Photo of planes at Auckland airport, New Zealand

Auckland Airport, New Zealand

Douglas Bagg

The billion-dollar question: Will we fly less?

At the end of the day, even with all these (mostly positive) changes that we've seen take shape over the past 18 months, the industry faces major uncertainty about whether air travel will ever return to the pre-COVID levels. Not only are people wary about being in crowded and closed airplanes, but the worth of long-distance business travel in particular is being questioned as many have seen that meetings can function remotely, via Zoom and other online apps.

Trying to forecast the future, experts point to the years following the 9/11 terrorist attacks as at least a partial blueprint for what a recovery might look like in the years ahead. Twenty years ago, as passenger enthusiasm for flying waned amid security fears following the attacks, airlines were forced to cancel flights and put planes into storage.

40% of Swedes intend to travel less

According to McKinsey, leisure trips and visits to family and friends rebounded faster than business flights, which took four years to return to pre-crisis levels in the UK. This time too, business travel is expected to lag, with the consulting firm estimating only 80% recovery of pre-pandemic levels by 2024.

But the COVID-19 crisis also came at a time when passengers were already rethinking their travel habits due to climate concerns, while worldwide lockdowns have ushered in a new era of remote working.
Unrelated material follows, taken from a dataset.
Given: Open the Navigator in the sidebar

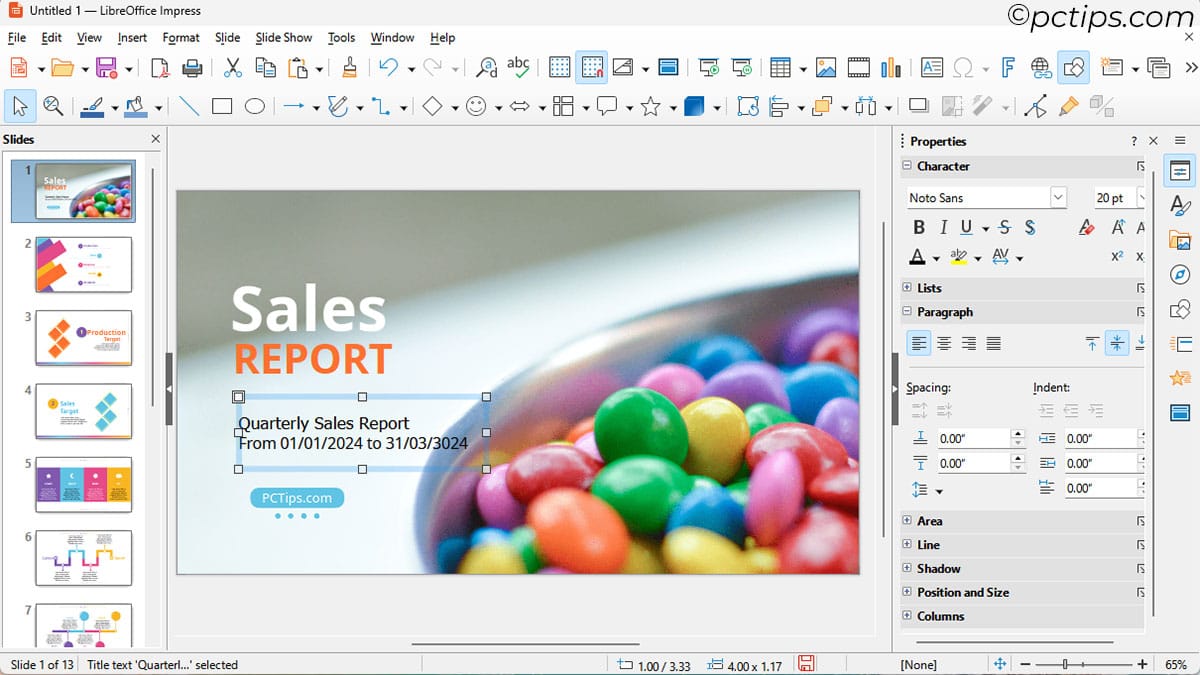Looking at the screenshot, I should (1180, 274).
In Sweden, a survey by the country's largest research company shows that 40% of the population intend to travel less even after the pandemic ends. Similarly in the UK, nearly 60% of adults said during the spring they intended to fly less after being vaccinated against COVID-19 — with climate change cited as a top reason for people wanting to reduce their number of flights, according to research by the University of Bristol.

At the same time, major companies are increasingly forced to face the music of the environmental movement, with several corporations rolling out climate targets over the last few years. Today, five of the 10 biggest buyers of corporate air travel in the US are technology companies: Amazon, IBM, Google, Apple and Microsoft, according to Taipei Times, all of which have set individual targets for environmental stewardship. As such, the era of flying across the Atlantic for a two-hour executive meeting is likely in its dying days.